## begin Reading passage

- Venue: National Exhibition Centre
- Dates: 29 July – 7 August 2022
- Competitors: 144 from 12 nations

Medalists
| gold medal | Australia |
| silver medal | Jamaica |
| bronze medal | New Zealand |

= Netball at the 2022 Commonwealth Games =

Netball at the 2022 Commonwealth Games was the seventh appearance of Netball at the Commonwealth Games. The sport was one of the 21 sports contested at the 2022 Commonwealth Games, held in Birmingham, England. This was the seventh edition since its inclusion in 1998, and the second staging within England specifically.

The tournament took place between 29 July and 7 August 2022. Australia won the gold medal, defeating Jamaica in the final. New Zealand won the bronze medal.

==Schedule==
The competition schedule for the netball tournament was as follows:

| G | Group stage | CM | Classification matches | ½ | Semi-finals | B | Bronze medal match | F | Gold medal match |

Date Event: Fri 29; Sat 30; Sun 31; Mon 1; Tue 2; Wed 3; Thu 4; Fri 5; Sat 6; Sun 7
Session →: A; E; A; E; A; E; A; E; A; E; A; E; M; A; E; M; A; M; A; A; E
Women: G; G; G; G; G; G; G; CM; ½; B; F

Detailed fixtures were first released on 12 November 2021, then updated with the full complement of qualified teams on 4 March 2022.

==Venue==
The tournament was originally set to be held in Coventry Arena. However, the sport's heightened profile in light of England winning the 2018 tournament led to the National Exhibition Centre being chosen instead.

Five other sports - badminton, boxing, para powerlifting, table tennis, and weightlifting - will also take place in the venue.

==Qualification==
Twelve nations from at least four CGF regions qualify for the netball tournament at the 2022 Commonwealth Games:
- The host nation.
- The top five nations in the World Netball Rankings as of 28 July 2021, excluding the host nation.
- The top six nations as of 31 January 2022, excluding nations already qualified.

## end Reading passage
## begin Data

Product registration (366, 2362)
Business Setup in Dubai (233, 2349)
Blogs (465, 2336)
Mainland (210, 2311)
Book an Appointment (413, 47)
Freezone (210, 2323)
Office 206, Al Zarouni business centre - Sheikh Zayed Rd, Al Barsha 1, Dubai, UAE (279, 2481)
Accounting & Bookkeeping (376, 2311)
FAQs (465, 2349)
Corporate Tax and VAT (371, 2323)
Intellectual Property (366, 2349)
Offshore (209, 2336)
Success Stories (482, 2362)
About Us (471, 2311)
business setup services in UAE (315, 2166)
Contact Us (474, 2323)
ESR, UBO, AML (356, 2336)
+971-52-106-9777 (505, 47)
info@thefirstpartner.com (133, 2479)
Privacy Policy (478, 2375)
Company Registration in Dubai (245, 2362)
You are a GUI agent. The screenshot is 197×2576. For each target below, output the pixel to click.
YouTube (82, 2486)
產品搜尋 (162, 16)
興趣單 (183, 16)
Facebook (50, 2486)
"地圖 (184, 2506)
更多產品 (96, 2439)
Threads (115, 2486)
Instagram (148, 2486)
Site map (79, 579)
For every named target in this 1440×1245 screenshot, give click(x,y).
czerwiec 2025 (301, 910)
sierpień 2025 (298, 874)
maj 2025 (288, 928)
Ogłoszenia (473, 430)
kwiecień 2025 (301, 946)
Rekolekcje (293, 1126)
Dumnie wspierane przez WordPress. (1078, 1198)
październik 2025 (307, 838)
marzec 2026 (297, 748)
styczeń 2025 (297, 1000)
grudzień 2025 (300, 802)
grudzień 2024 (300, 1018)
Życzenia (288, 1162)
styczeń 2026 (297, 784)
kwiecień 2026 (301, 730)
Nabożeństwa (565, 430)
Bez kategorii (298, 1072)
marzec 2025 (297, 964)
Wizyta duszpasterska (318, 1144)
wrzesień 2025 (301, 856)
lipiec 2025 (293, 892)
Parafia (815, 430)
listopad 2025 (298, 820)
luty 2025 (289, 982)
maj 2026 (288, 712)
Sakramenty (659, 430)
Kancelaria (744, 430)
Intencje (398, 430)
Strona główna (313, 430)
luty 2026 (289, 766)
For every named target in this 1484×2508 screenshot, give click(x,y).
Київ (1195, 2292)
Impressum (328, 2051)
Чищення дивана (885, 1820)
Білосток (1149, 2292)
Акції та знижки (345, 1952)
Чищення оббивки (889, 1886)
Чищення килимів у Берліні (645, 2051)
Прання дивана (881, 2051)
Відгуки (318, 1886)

## end Data

§ Job 1: Which other sports does the netball article say will also take place at the tournament venue? List them.
§ Job 2: Turn the paragraph of the netball article that begins "Netball at the 2022 Commonwealth Games was the seventh appearance" into a short list, keeping its main facts.
§ Job 3: From the netball article, extract the passage starting at "Detailed fixtures were" up to and including "excluding the host nation.".

§ Task answer 1: Badminton, boxing, para powerlifting, table tennis, and weightlifting.

§ Task answer 2:
- The seventh appearance of netball at the Commonwealth Games since its inclusion in 1998
- One of 21 sports contested at the 2022 Games, held in Birmingham, England
- The second staging of the tournament within England

§ Task answer 3:
Detailed fixtures were first released on 12 November 2021, then updated with the full complement of qualified teams on 4 March 2022.

==Venue==
The tournament was originally set to be held in Coventry Arena. However, the sport's heightened profile in light of England winning the 2018 tournament led to the National Exhibition Centre being chosen instead.

Five other sports - badminton, boxing, para powerlifting, table tennis, and weightlifting - will also take place in the venue.

==Qualification==
Twelve nations from at least four CGF regions qualify for the netball tournament at the 2022 Commonwealth Games:
- The host nation.
- The top five nations in the World Netball Rankings as of 28 July 2021, excluding the host nation.